• _DATASET EXCERPTS_:
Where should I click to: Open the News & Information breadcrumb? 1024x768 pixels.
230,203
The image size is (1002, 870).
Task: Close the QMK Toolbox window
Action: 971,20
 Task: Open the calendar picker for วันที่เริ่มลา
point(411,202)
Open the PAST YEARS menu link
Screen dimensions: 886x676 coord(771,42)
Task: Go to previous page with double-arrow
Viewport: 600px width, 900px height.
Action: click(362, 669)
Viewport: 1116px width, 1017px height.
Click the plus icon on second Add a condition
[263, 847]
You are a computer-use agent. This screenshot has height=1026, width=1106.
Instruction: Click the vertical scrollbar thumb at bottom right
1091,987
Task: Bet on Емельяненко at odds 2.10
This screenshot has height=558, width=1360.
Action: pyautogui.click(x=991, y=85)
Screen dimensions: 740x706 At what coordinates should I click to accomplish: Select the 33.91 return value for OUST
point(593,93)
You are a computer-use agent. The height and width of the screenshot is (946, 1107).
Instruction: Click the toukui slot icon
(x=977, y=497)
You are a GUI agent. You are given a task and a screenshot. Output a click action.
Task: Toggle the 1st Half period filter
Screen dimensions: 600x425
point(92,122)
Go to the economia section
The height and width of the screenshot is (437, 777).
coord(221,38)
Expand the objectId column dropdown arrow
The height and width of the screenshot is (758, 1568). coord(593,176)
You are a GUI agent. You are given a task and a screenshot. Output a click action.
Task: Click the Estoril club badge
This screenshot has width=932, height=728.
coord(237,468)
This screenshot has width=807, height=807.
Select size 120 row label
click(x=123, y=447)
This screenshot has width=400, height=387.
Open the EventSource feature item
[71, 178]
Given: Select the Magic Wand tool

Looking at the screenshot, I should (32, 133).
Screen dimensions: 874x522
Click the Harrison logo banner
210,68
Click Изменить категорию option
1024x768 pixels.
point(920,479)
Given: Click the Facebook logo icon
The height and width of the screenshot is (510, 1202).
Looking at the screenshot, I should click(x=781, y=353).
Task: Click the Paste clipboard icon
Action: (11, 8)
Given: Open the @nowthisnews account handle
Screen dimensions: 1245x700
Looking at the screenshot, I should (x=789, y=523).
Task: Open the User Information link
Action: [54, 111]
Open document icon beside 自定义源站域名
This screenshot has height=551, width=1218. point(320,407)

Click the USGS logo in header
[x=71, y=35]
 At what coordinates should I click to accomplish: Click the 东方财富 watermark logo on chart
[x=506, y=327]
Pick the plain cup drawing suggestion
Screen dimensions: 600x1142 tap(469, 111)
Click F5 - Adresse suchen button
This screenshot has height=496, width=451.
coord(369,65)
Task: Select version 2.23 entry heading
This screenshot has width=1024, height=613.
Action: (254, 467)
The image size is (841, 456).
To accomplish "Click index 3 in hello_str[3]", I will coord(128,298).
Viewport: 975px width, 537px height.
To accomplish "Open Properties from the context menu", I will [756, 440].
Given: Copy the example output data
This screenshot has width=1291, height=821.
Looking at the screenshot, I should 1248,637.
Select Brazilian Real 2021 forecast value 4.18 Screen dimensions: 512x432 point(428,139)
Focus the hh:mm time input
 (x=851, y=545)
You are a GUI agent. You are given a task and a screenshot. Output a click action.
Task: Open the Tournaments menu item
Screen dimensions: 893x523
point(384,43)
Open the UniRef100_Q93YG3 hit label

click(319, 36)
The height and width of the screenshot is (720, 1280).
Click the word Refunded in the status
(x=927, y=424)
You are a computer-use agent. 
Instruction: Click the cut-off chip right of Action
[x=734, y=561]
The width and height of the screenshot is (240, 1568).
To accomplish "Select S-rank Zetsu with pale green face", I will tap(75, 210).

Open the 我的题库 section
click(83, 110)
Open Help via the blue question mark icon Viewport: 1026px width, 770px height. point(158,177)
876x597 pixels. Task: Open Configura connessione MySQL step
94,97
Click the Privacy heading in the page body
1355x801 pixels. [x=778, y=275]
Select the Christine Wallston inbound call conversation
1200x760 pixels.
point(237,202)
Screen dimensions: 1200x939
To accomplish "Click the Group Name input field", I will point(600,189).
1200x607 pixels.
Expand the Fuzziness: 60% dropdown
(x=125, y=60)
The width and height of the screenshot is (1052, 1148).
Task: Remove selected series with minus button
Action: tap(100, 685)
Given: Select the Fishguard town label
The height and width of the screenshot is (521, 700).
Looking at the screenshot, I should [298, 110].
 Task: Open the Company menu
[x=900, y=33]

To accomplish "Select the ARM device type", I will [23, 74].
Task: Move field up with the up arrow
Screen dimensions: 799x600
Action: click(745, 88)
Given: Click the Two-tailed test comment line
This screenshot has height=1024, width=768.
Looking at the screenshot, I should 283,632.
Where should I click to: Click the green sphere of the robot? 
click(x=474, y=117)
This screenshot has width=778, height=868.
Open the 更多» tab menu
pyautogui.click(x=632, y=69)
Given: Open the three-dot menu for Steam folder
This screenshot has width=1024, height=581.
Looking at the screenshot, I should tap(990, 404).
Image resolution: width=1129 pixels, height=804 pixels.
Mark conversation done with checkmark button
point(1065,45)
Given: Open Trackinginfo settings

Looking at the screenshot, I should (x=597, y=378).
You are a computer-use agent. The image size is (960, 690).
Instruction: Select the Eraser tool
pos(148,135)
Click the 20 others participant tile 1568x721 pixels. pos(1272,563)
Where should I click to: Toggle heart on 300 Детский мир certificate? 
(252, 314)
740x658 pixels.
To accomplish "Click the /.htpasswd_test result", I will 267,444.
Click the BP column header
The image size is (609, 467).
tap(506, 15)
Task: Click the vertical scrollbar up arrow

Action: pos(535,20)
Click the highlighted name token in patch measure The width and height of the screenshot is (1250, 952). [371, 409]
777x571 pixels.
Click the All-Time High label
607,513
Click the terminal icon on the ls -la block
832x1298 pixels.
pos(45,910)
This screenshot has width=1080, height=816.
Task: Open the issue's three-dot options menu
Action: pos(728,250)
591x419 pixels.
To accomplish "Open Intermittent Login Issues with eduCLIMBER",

• _WHAT IS EXPECTED_: Each line in the data that holds the string "field" should be found and copied.

• _EXERCISE SOLUTION_:
To accomplish "Click the Group Name input field", I will point(600,189).
Task: Move field up with the up arrow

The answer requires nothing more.